Griechenland taumelt, in der Ukraine herrscht Krieg: Die beiden Krisen beherrschen die europäische Politik. Bundeskanzlerin Angela Merkel nimmt die Bedrohungen ernst - und übernimmt endlich politische Führung.

Gastbeitrag von Joschka Fischer

In den vergangenen zwei Wochen sind die beiden Krisen Europas - die in der Ukraine und die in Griechenland - weiter eskaliert. In beiden Fällen standen Deutschland und seine Kanzlerin Angela Merkel in der Mitte der Versuche, die Konflikte diplomatisch zu lösen. Das ist eine neue Rolle für Deutschland, eine Rolle, an die es sich noch nicht gewöhnt hat.

Der jüngste Versuch, den Krieg in der Ukraine mit diplomatischen Mitteln zu stoppen, hatte eine noch kürzere Überlebenszeit als der erste Versuch vom vergangenen September. Die Übereinkunft in Minsk erkannte de facto an, dass die Ukraine bereits mit militärischen Mitteln geteilt worden ist.

Putin zeigt nur Geringschätzung für Europa

Wo genau die trennende Linie in dem Land verläuft, bleibt unklar, denn der russische Präsident Wladimir Putin könnte immer noch versuchen, den strategischen Seehafen Mariupol am Schwarzen Meer zu erobern und den Kreml so in die Lage versetzen, eine Landbrücke zwischen Russland selbst und der Halbinsel Krim zu schaffen. Mehr noch, die Einnahme von Mariupol würde die Option offenhalten, den Süden der Ukraine mitsamt der Stadt Odessa zu erobern und die russische Kontrolle bis nach Transnistrien auszudehnen, Russlands illegaler Enklave in Moldawien.

Durch den permanenten Einsatz militärischer Gewalt hat Putin das Hauptziel von Russlands Politik erreicht: Kontrolle der Ostukraine und anhaltende Destabilisierung des Landes als Ganzes. Minsk II spiegelt dabei nur die tatsächlichen Verhältnisse auf den Schlachtfeldern der Ukraine. Die Frage bleibt jedoch, ob es nicht klüger gewesen wäre, wenn die einzige Macht, die Wladimir Putin ernst nimmt, die Vereinigten Staaten, die Verhandlungen geführt hätte. Angesicht der Geringschätzung, die Putin für Europa zeigt, wird dies früher oder später sowieso unvermeidbar werden.

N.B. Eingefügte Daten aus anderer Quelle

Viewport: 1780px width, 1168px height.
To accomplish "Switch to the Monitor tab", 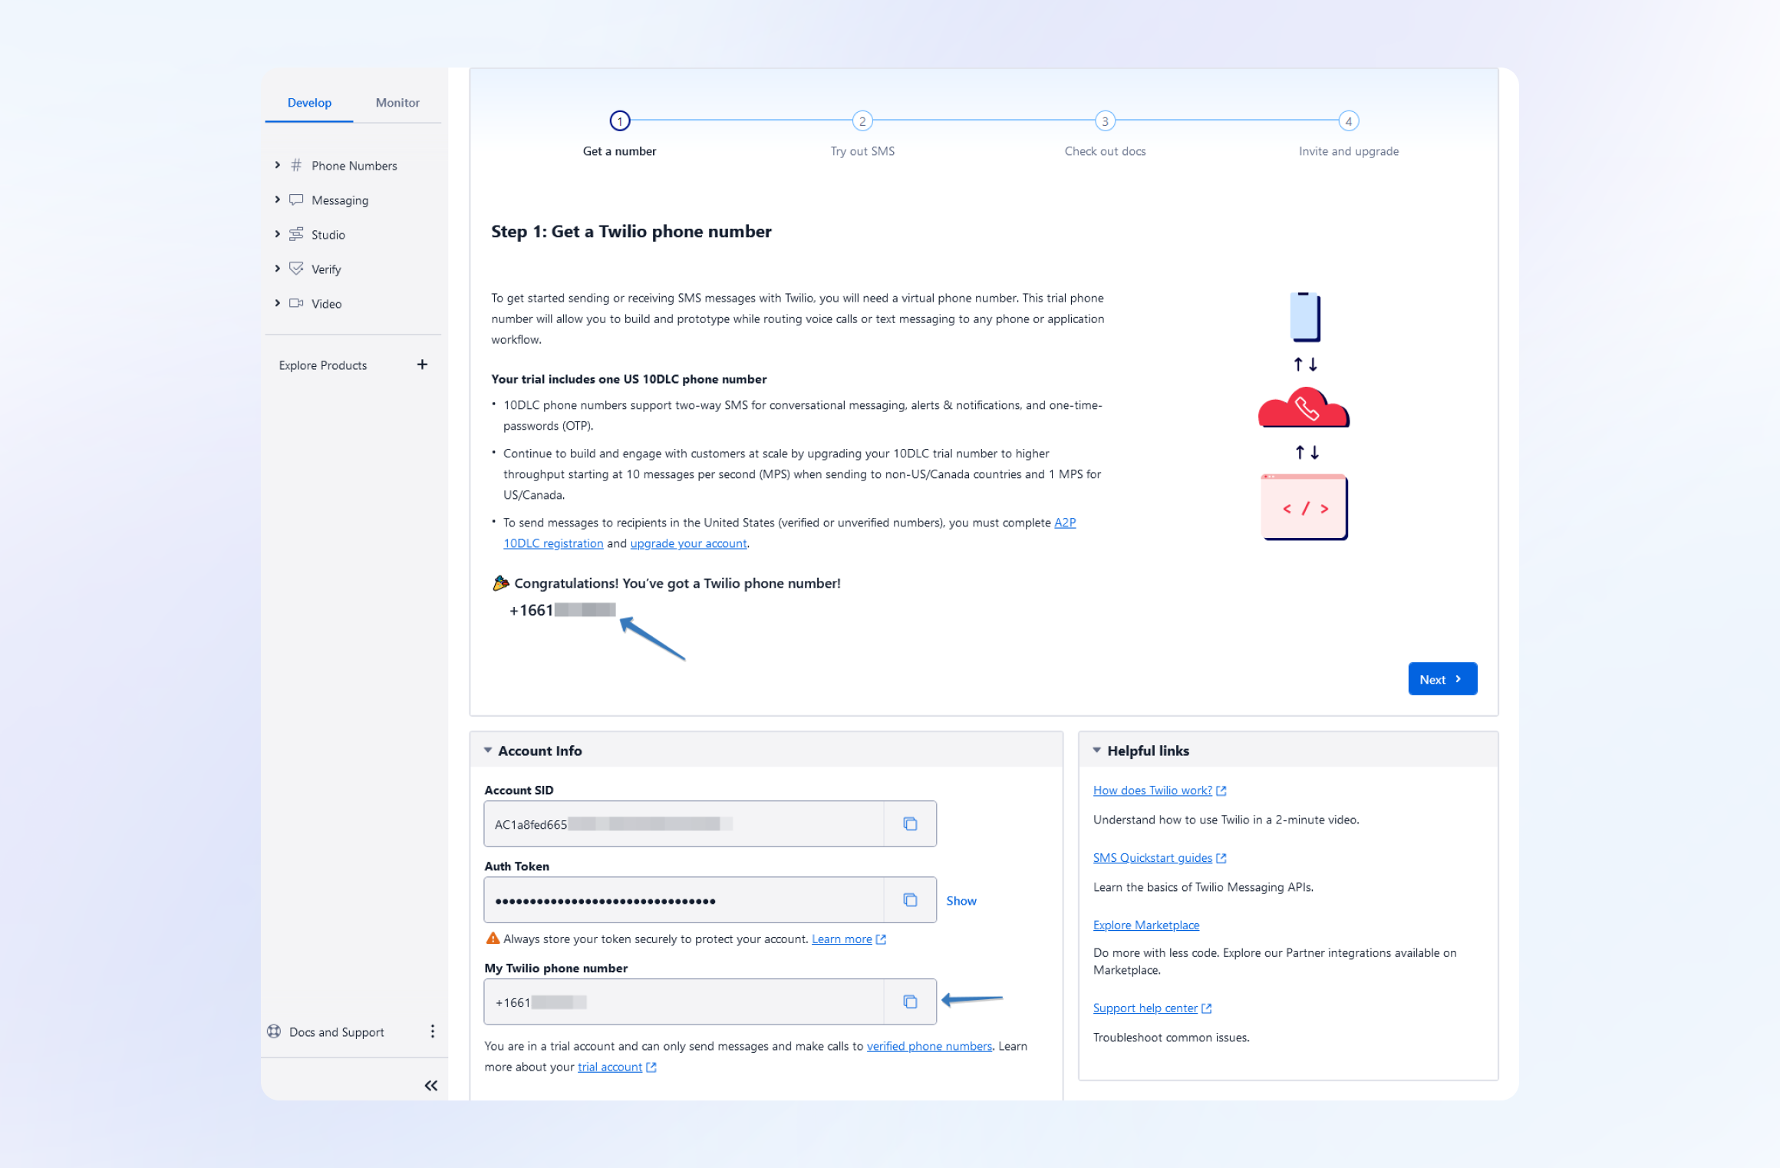I will pyautogui.click(x=397, y=103).

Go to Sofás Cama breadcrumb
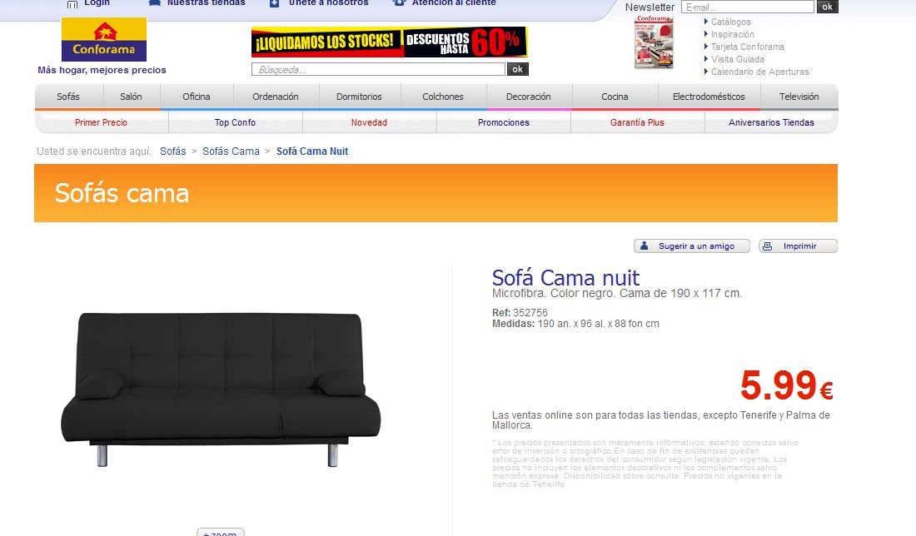[x=231, y=151]
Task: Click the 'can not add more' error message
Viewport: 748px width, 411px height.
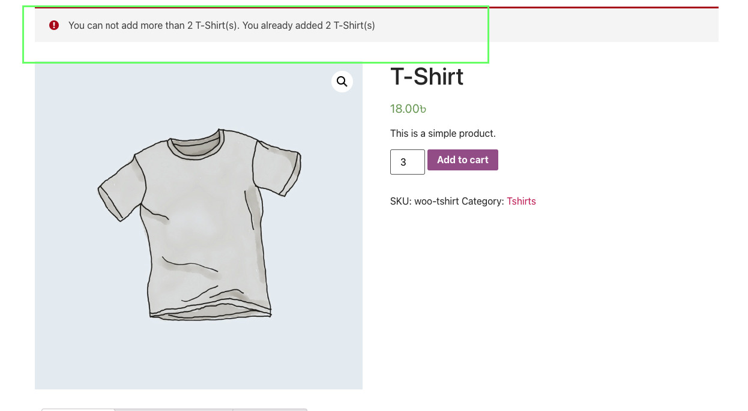Action: click(x=222, y=25)
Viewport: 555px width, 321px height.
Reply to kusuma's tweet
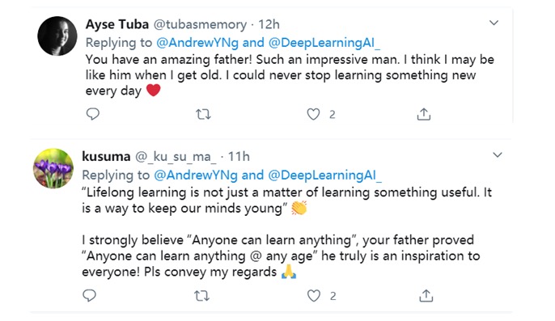89,295
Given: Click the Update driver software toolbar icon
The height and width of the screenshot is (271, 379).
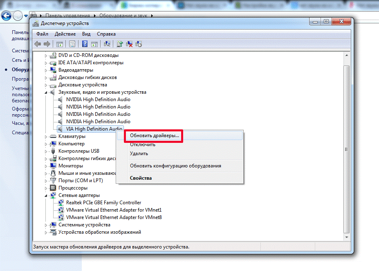Looking at the screenshot, I should (x=120, y=44).
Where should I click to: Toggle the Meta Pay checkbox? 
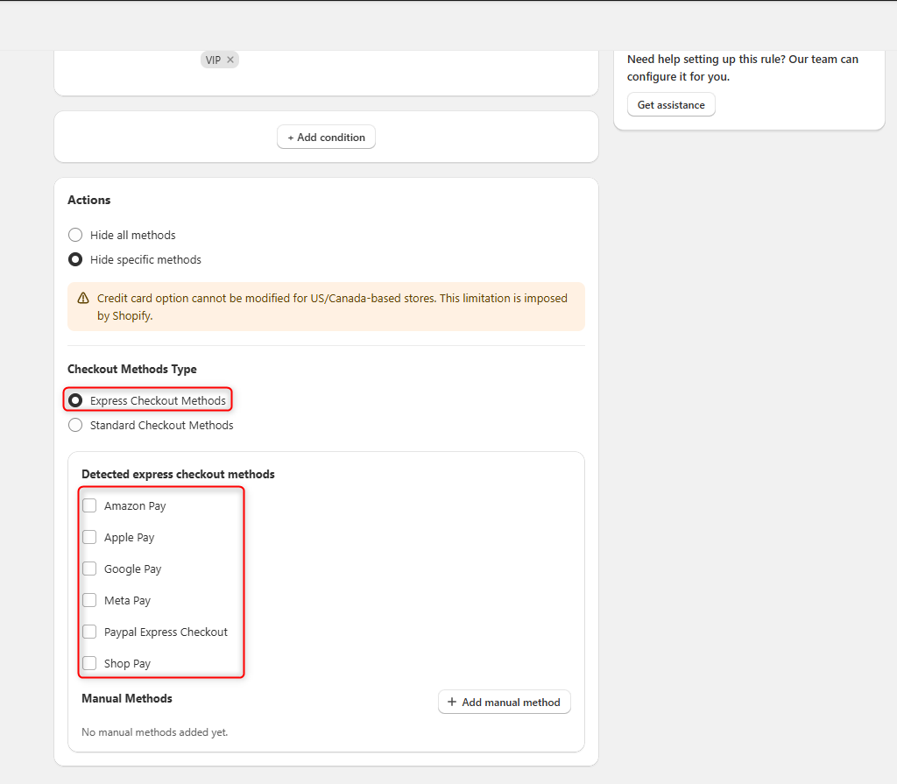89,600
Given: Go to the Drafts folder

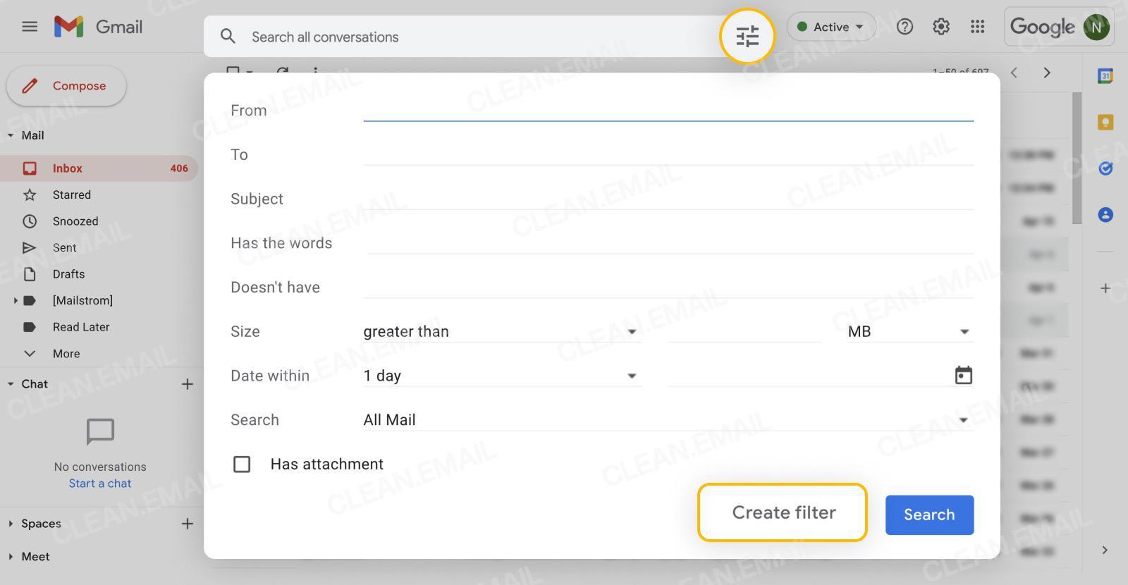Looking at the screenshot, I should (68, 274).
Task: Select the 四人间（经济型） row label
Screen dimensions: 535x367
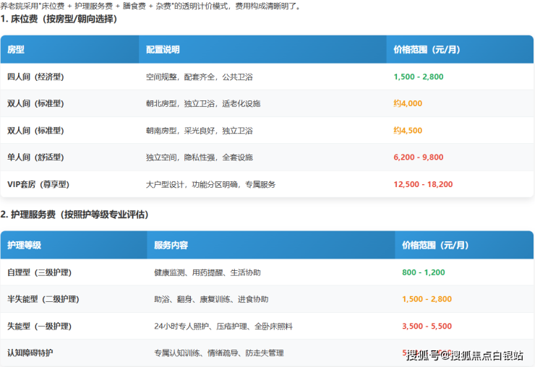Action: [35, 77]
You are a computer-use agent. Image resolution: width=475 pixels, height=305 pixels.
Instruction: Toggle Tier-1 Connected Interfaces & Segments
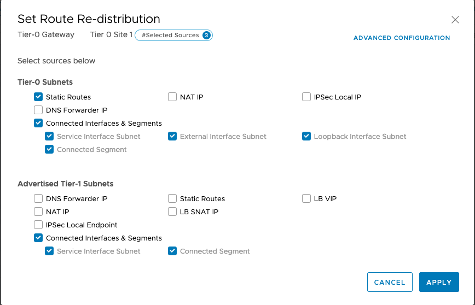click(x=38, y=238)
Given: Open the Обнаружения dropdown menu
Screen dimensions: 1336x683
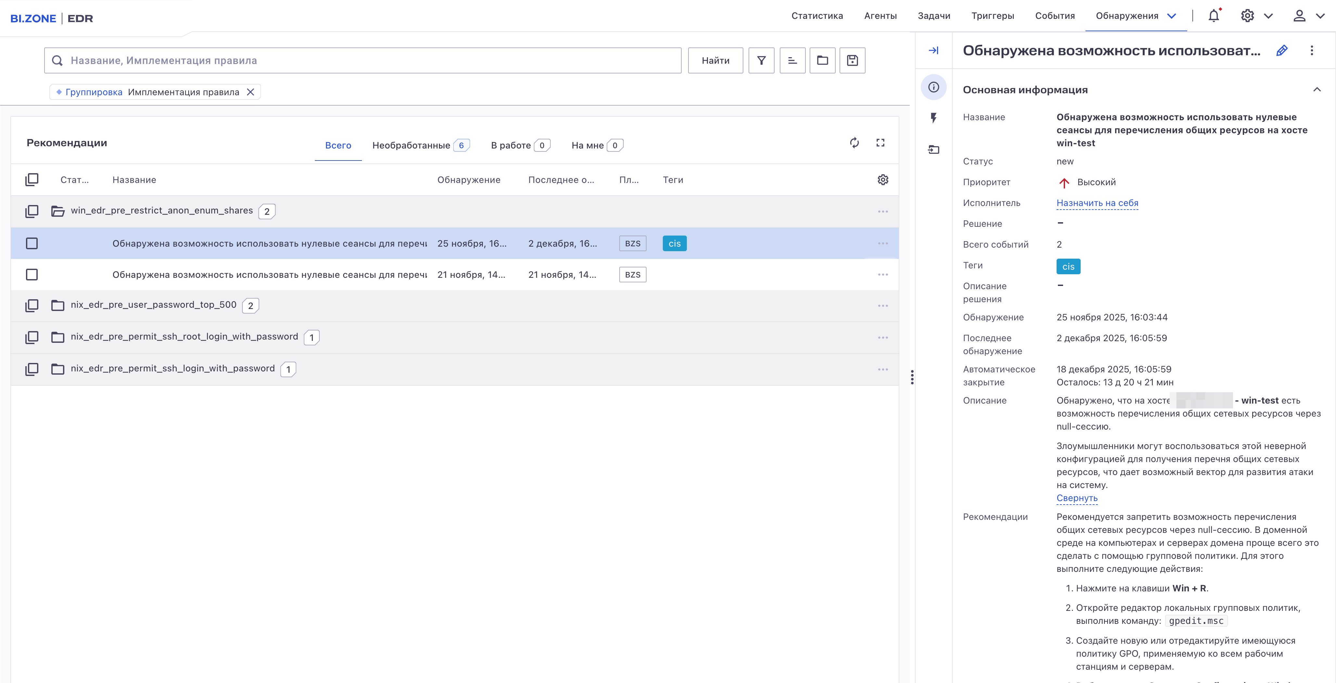Looking at the screenshot, I should coord(1171,16).
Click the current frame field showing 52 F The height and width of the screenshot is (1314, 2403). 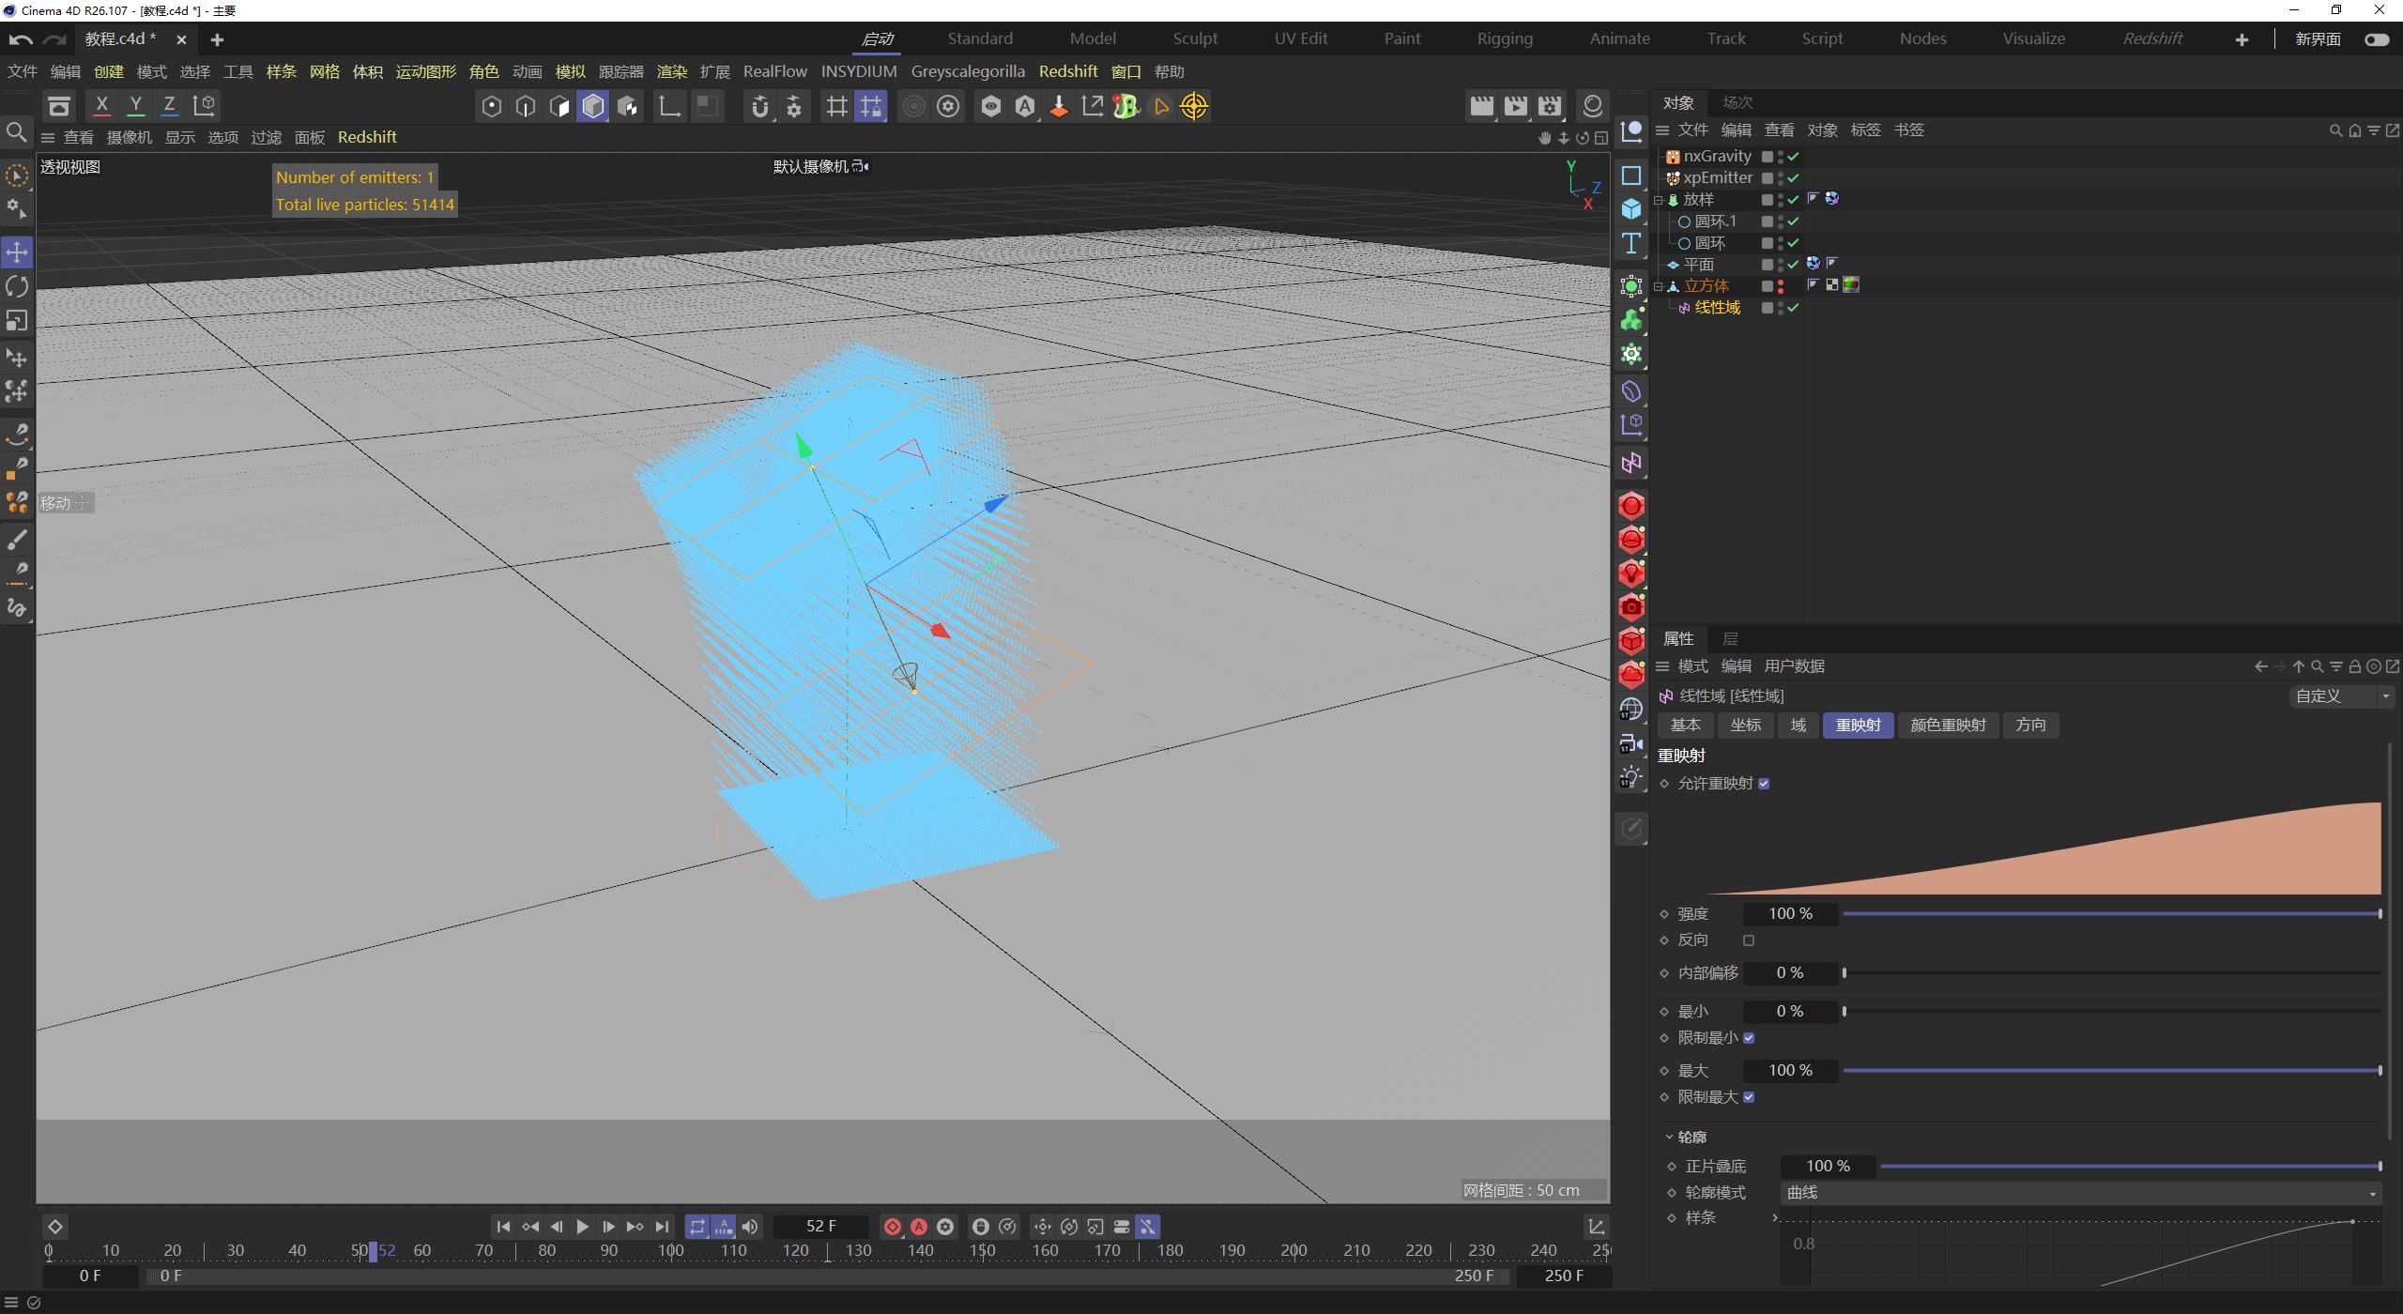tap(819, 1226)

Trotz aller Risiken bleibt es wichtig, dass Deutschland und Frankreich in Abstimmung mit der EU und den USA diesen diplomatischen Versuch der Konfliktentschärfung unternommen haben. Obwohl Minsk II die begrenzte Durchsetzungskraft Europas offenbarte, bestätigte der Versuch doch auch, dass die Kooperation zwischen Frankreich und Deutschland unverzichtbar ist, und wie sehr sich Deutschlands Rolle innerhalb der EU geändert hat.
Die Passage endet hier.